Cancer Res. 1989 Jan 15;49(2):314-7.
- PubMed ID
- 2463074 [ View in PubMed]
- Abstract
A human adenocarcinoma-associated antigen (KSA) defined by the monoclonal antibody KS1/4 has become the focus of several site-directed strategies for tumor therapy. KSA, a 40,000 Da cell surface glycoprotein antigen, is found at a high density in all adenocarcinomas examined to date and in corresponding normal epithelial tissues. Here we describe the cloning and sequencing of overlapping complementary DNA clones which encode the entire KSA as expressed in UCLA-P3, a human lung adenocarcinoma cell line.
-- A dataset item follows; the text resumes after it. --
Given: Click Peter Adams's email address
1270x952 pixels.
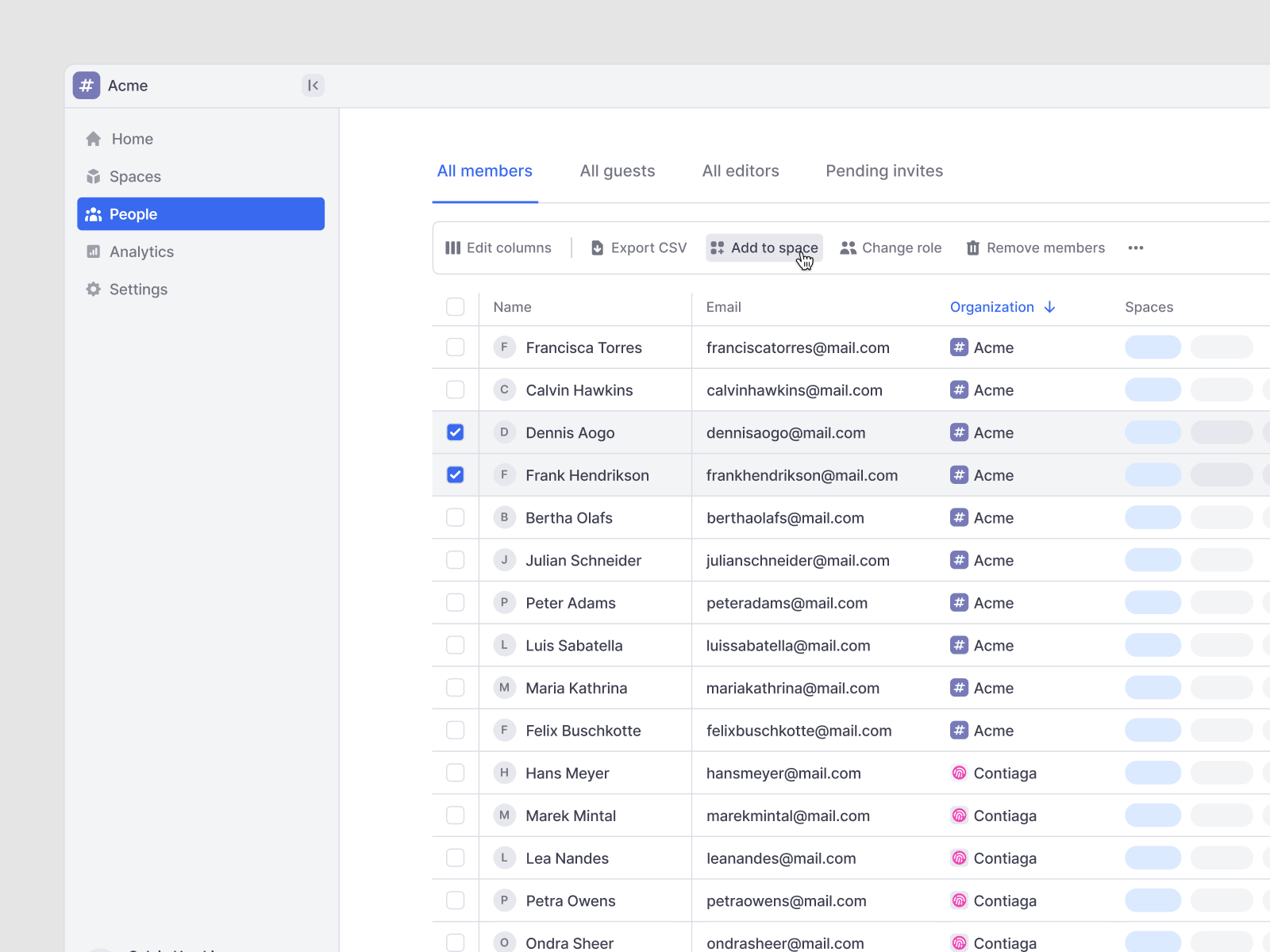Looking at the screenshot, I should pos(787,603).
We have deduced the 314-amino acid sequence and have compared it to the N-terminal amino acid sequence data of the affinity-purified antigen. The KSA is synthesized as a 314-residue-long preproprotein that is then processed to a 232-residue-long antigen. KSA appears to have a single transmembrane domain of 23 residues that separates the highly charged 26-residue cytoplasmic domain from the extracellular domain. The N-terminal region of the propeptide is rich in cysteines and contains three potential N-glycosylation sites. Computer-assisted analyses at both the DNA and protein levels have found no significant similarities of this protein to known sequences, but a GC-rich 5' terminus is evident. Northern blot analysis shows that transcription of KSA can be detected in RNA isolated from normal colon but not in RNA isolated from normal lung, prostate, or liver.